Saved data entries
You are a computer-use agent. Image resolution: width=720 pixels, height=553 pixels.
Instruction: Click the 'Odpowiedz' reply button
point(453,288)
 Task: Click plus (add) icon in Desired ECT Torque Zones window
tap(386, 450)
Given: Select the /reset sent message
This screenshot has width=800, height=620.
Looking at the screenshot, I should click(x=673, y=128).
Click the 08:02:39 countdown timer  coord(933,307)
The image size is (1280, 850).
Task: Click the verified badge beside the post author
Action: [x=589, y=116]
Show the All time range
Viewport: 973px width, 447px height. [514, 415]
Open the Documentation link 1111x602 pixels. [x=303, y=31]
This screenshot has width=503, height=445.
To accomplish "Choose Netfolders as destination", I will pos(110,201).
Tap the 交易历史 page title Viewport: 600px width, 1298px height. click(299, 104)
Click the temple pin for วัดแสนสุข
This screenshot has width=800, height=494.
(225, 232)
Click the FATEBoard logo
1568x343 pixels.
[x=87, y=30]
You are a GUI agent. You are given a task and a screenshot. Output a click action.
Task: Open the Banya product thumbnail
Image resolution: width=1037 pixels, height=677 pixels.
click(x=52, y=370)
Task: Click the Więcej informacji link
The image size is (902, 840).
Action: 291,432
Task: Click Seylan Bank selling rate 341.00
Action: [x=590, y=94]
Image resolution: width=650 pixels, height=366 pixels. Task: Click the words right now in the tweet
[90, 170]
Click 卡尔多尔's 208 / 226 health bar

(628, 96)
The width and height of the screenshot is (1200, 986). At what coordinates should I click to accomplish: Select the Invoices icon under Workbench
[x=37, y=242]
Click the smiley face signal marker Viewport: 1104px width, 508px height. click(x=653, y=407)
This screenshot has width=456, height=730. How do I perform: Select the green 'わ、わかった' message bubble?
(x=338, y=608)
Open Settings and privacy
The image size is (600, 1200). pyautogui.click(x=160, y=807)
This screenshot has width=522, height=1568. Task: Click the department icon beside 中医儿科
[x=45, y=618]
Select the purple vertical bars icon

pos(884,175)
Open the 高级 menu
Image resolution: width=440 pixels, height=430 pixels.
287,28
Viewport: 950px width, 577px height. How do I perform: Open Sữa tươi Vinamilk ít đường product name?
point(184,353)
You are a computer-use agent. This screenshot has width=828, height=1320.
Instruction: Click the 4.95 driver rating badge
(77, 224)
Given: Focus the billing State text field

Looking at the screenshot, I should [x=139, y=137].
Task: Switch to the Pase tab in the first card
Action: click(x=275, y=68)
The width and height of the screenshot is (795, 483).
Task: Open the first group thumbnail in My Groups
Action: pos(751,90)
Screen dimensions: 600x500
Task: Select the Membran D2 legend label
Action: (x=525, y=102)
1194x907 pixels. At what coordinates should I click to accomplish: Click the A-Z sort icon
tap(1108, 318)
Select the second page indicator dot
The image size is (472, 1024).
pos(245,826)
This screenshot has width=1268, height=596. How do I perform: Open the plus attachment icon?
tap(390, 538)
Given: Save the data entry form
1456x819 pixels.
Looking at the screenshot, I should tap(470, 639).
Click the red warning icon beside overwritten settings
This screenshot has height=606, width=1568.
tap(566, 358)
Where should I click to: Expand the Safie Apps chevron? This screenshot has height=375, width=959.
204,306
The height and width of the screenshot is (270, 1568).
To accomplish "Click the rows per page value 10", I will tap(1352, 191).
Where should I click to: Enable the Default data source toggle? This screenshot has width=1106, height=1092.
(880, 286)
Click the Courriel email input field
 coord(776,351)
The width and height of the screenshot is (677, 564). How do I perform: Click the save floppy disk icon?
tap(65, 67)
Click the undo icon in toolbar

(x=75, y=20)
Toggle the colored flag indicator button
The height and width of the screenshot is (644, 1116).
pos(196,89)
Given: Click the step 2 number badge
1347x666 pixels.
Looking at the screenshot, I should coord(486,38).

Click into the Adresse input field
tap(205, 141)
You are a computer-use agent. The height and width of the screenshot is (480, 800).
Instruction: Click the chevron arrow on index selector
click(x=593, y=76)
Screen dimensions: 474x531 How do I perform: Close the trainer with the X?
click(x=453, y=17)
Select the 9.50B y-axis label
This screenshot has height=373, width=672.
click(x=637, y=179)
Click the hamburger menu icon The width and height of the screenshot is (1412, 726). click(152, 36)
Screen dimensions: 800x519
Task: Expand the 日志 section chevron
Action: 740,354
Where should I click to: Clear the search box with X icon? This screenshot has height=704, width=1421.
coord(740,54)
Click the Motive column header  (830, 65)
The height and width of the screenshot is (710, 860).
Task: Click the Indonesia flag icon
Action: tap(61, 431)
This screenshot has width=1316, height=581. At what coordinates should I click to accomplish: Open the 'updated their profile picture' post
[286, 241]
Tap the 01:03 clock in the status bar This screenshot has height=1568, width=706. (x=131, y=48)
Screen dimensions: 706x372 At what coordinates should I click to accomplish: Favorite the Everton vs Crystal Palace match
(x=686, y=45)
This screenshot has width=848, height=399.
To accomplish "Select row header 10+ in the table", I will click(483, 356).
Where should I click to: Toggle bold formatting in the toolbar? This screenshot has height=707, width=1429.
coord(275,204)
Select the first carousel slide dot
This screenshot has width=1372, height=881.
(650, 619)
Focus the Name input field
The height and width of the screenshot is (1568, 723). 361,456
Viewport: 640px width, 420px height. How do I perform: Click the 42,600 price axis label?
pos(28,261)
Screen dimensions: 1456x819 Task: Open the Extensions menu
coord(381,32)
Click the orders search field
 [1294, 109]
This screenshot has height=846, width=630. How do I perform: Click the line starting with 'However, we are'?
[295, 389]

Work to complete ▸ Could you reproduce all of the entries exactly as they appear?

Task result ▸
You are a computer-use agent. Image resolution: width=720 pixels, height=553 pixels.
Instruction: Click the 'Odpowiedz' reply button
point(453,288)
 Task: Click plus (add) icon in Desired ECT Torque Zones window
tap(386, 450)
Given: Select the /reset sent message
This screenshot has width=800, height=620.
Looking at the screenshot, I should click(x=673, y=128).
Click the 08:02:39 countdown timer  coord(933,307)
The image size is (1280, 850).
Task: Click the verified badge beside the post author
Action: [x=589, y=116]
Show the All time range
Viewport: 973px width, 447px height. [514, 415]
Open the Documentation link 1111x602 pixels. [x=303, y=31]
This screenshot has width=503, height=445.
To accomplish "Choose Netfolders as destination", I will pos(110,201).
Tap the 交易历史 page title Viewport: 600px width, 1298px height. click(299, 104)
Click the temple pin for วัดแสนสุข
This screenshot has width=800, height=494.
(225, 232)
Click the FATEBoard logo
1568x343 pixels.
[x=87, y=30]
You are a GUI agent. You are given a task and a screenshot. Output a click action.
Task: Open the Banya product thumbnail
Image resolution: width=1037 pixels, height=677 pixels.
click(x=52, y=370)
Task: Click the Więcej informacji link
The image size is (902, 840).
Action: 291,432
Task: Click Seylan Bank selling rate 341.00
Action: [x=590, y=94]
Image resolution: width=650 pixels, height=366 pixels. Task: Click the words right now in the tweet
[90, 170]
Click 卡尔多尔's 208 / 226 health bar

(628, 96)
The width and height of the screenshot is (1200, 986). At what coordinates should I click to accomplish: Select the Invoices icon under Workbench
[x=37, y=242]
Click the smiley face signal marker Viewport: 1104px width, 508px height. click(x=653, y=407)
This screenshot has width=456, height=730. How do I perform: Select the green 'わ、わかった' message bubble?
(x=338, y=608)
Open Settings and privacy
The image size is (600, 1200). pyautogui.click(x=160, y=807)
This screenshot has width=522, height=1568. Task: Click the department icon beside 中医儿科
[x=45, y=618]
Select the purple vertical bars icon

pos(884,175)
Open the 高级 menu
Image resolution: width=440 pixels, height=430 pixels.
287,28
Viewport: 950px width, 577px height. How do I perform: Open Sữa tươi Vinamilk ít đường product name?
point(184,353)
You are a computer-use agent. This screenshot has width=828, height=1320.
Instruction: Click the 4.95 driver rating badge
(77, 224)
Given: Focus the billing State text field

Looking at the screenshot, I should [x=139, y=137].
Task: Switch to the Pase tab in the first card
Action: click(x=275, y=68)
The width and height of the screenshot is (795, 483).
Task: Open the first group thumbnail in My Groups
Action: pos(751,90)
Screen dimensions: 600x500
Task: Select the Membran D2 legend label
Action: (x=525, y=102)
1194x907 pixels. At what coordinates should I click to accomplish: Click the A-Z sort icon
tap(1108, 318)
Select the second page indicator dot
The image size is (472, 1024).
pos(245,826)
This screenshot has width=1268, height=596. How do I perform: Open the plus attachment icon?
tap(390, 538)
Given: Save the data entry form
1456x819 pixels.
Looking at the screenshot, I should tap(470, 639).
Click the red warning icon beside overwritten settings
This screenshot has height=606, width=1568.
tap(566, 358)
Where should I click to: Expand the Safie Apps chevron? This screenshot has height=375, width=959.
204,306
The height and width of the screenshot is (270, 1568).
To accomplish "Click the rows per page value 10", I will tap(1352, 191).
Where should I click to: Enable the Default data source toggle? This screenshot has width=1106, height=1092.
(880, 286)
Click the Courriel email input field
 coord(776,351)
The width and height of the screenshot is (677, 564). How do I perform: Click the save floppy disk icon?
tap(65, 67)
Click the undo icon in toolbar

(x=75, y=20)
Toggle the colored flag indicator button
The height and width of the screenshot is (644, 1116).
pos(196,89)
Given: Click the step 2 number badge
1347x666 pixels.
Looking at the screenshot, I should coord(486,38).

Click into the Adresse input field
tap(205, 141)
You are a computer-use agent. The height and width of the screenshot is (480, 800).
Instruction: Click the chevron arrow on index selector
click(x=593, y=76)
Screen dimensions: 474x531 How do I perform: Close the trainer with the X?
click(x=453, y=17)
Select the 9.50B y-axis label
This screenshot has height=373, width=672.
click(x=637, y=179)
Click the hamburger menu icon The width and height of the screenshot is (1412, 726). click(152, 36)
Screen dimensions: 800x519
Task: Expand the 日志 section chevron
Action: 740,354
Where should I click to: Clear the search box with X icon? This screenshot has height=704, width=1421.
coord(740,54)
Click the Motive column header  (830, 65)
The height and width of the screenshot is (710, 860).
Task: Click the Indonesia flag icon
Action: tap(61, 431)
This screenshot has width=1316, height=581. At what coordinates should I click to accomplish: Open the 'updated their profile picture' post
[286, 241]
Tap the 01:03 clock in the status bar This screenshot has height=1568, width=706. (x=131, y=48)
Screen dimensions: 706x372 At what coordinates should I click to accomplish: Favorite the Everton vs Crystal Palace match
(x=686, y=45)
This screenshot has width=848, height=399.
To accomplish "Select row header 10+ in the table", I will click(483, 356).
Where should I click to: Toggle bold formatting in the toolbar? This screenshot has height=707, width=1429.
coord(275,204)
Select the first carousel slide dot
This screenshot has width=1372, height=881.
(650, 619)
Focus the Name input field
The height and width of the screenshot is (1568, 723). 361,456
Viewport: 640px width, 420px height. How do I perform: Click the 42,600 price axis label?
pos(28,261)
Screen dimensions: 1456x819 Task: Open the Extensions menu
coord(381,32)
Click the orders search field
 [1294, 109]
This screenshot has height=846, width=630. How do I perform: Click the line starting with 'However, we are'?
[295, 389]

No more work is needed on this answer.